Sample of a web application protected by Cognito@Edge

This repository contains a sample web application and infrastructure that enables protection of static web resources from public access using Amazon CloudFront Lambda@Edge. Users are authenticated via Amazon Cognito with Identity Federation to a corporate OIDC provider. The web application itself is based on React.js and AWS UI components.

  1. Architecture
  2. Deploying the infrastructure
  3. Deploying the application
  4. Running the app locally
  5. Learn More
  6. Security
  7. License

Architecture

Architecture

  1. User navigates to the web application.
  2. Lambda@Edge is triggered to check for a valid JWT token in the request cookie.
  3. Lambda@Edge fetches User Pool ID, Client ID and User Pool Domain from the SSM Parameter Store.
  4. Lambda@Edge checks the JWT validity.
  5. If there is no valid JWT present, Lambda@Edge navigates the user to the Cognito login screen. Cognito in turn navigates the user to the corporate directory login service.
  6. If request contains a valid JWT, CloudFront returns static web site resources from S3 bucket.
  7. CloudFront is protected by a WAF rule, configured to allow traffic only from the corporate IP address space.

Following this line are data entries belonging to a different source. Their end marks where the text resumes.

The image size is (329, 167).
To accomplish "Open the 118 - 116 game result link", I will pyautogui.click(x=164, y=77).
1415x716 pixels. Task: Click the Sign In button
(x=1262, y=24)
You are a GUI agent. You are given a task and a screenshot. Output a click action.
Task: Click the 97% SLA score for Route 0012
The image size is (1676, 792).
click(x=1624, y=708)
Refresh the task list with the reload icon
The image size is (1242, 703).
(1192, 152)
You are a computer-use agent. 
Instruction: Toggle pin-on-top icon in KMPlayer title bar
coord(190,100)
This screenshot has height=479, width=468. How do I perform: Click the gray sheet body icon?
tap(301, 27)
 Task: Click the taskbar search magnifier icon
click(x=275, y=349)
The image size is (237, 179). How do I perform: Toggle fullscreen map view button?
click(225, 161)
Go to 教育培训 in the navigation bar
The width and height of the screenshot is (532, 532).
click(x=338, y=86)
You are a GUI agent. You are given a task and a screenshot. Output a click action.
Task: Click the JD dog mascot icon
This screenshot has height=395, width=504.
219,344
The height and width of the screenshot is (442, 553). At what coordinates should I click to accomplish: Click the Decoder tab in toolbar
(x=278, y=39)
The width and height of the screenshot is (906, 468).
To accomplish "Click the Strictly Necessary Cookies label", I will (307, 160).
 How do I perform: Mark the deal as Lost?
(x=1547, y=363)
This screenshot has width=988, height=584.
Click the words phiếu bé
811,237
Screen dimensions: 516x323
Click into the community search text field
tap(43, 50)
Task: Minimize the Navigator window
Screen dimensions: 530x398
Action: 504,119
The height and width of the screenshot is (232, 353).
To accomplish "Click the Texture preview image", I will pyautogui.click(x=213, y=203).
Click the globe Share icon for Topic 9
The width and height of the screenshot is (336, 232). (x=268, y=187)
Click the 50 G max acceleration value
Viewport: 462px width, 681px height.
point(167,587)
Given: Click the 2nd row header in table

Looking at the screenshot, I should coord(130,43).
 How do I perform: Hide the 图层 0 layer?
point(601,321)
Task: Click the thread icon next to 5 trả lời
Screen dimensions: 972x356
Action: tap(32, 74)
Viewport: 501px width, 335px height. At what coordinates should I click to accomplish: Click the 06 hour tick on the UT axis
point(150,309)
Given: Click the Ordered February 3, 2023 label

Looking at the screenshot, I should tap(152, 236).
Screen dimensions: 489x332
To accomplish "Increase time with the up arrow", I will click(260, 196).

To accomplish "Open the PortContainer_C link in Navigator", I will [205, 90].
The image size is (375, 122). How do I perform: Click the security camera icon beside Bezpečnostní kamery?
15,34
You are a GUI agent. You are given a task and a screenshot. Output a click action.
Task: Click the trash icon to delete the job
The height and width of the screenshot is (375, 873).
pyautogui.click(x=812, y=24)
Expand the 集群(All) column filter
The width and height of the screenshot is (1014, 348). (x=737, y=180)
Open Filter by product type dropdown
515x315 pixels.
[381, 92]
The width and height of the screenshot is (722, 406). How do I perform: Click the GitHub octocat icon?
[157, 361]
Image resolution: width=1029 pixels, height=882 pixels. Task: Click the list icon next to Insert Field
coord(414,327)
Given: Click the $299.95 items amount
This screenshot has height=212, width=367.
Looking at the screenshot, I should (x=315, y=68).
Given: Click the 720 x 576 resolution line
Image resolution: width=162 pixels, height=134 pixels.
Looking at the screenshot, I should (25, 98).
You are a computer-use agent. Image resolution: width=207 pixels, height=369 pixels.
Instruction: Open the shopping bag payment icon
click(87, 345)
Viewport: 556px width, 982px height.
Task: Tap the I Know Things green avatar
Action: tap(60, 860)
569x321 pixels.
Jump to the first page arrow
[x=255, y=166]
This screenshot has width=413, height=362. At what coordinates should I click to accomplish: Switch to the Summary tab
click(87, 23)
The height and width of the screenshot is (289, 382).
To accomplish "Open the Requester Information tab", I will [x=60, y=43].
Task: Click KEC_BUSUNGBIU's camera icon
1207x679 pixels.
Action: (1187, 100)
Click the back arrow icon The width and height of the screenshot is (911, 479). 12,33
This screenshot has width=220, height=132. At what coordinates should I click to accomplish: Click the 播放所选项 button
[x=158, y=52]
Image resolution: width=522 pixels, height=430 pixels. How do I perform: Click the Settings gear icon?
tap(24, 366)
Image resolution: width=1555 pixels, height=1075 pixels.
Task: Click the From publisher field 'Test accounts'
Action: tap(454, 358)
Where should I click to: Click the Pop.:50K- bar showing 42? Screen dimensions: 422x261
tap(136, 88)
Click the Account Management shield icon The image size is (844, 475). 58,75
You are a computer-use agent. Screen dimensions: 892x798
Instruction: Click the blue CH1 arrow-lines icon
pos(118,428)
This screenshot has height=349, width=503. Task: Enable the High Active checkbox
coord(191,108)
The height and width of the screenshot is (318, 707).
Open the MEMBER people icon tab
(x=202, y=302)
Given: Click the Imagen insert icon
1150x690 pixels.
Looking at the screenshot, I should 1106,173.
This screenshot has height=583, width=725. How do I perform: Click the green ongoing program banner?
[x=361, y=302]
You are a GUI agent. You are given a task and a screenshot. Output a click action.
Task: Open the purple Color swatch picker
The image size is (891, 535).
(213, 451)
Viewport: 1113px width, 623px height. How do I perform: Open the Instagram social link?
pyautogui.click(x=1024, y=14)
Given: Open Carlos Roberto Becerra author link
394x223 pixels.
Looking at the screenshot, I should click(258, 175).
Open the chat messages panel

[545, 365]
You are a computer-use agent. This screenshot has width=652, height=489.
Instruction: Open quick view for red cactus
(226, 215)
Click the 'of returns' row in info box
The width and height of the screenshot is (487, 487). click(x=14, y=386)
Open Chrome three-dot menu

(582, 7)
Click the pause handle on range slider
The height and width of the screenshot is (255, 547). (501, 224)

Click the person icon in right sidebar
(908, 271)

Deploying the infrastructure

See ./infrastructure/README.md for infrastructure deployment and removal steps.

Deploying the application

Once the infrastructure CloudFormation stack is deployed, run the following command:

./ci/upload_local.sh my-test-app optional-aws-profile

This script will:

  1. Fetch user pool ID, user pool client ID and CloudFront distribution domain name, and store it at src/aws-exports.js.
  2. Run yarn build to compile the app.
  3. Upload the compiled output to the web app static content S3 bucket.

Once the app is uploaded to the S3 bucket, navigate to the CloudFront distribution address, which you can find in the cdnfqdnoutput output of the infrastructure stack.

Running the app locally

The web application is using amplify-js library for a seamless Amazon Cognito integration, authentication handling, and REST API integration using IAM authentication. amplify-js requires a configuration file, which is stored at src/aws-exports.js.

  1. In order to generate aws-exports.js, in web directory, run:
./configure_auth.sh my-test-app optional-aws-profile

This script will fetch user pool ID and user pool client ID from the deployed stack, and store it at src/aws-exports.js.

  1. In web directory, run yarn start. Open http://localhost:3000 to view it in the browser.

Learn More

Security

See CONTRIBUTING for more information.

License

This library is licensed under the MIT-0 License. See the LICENSE file.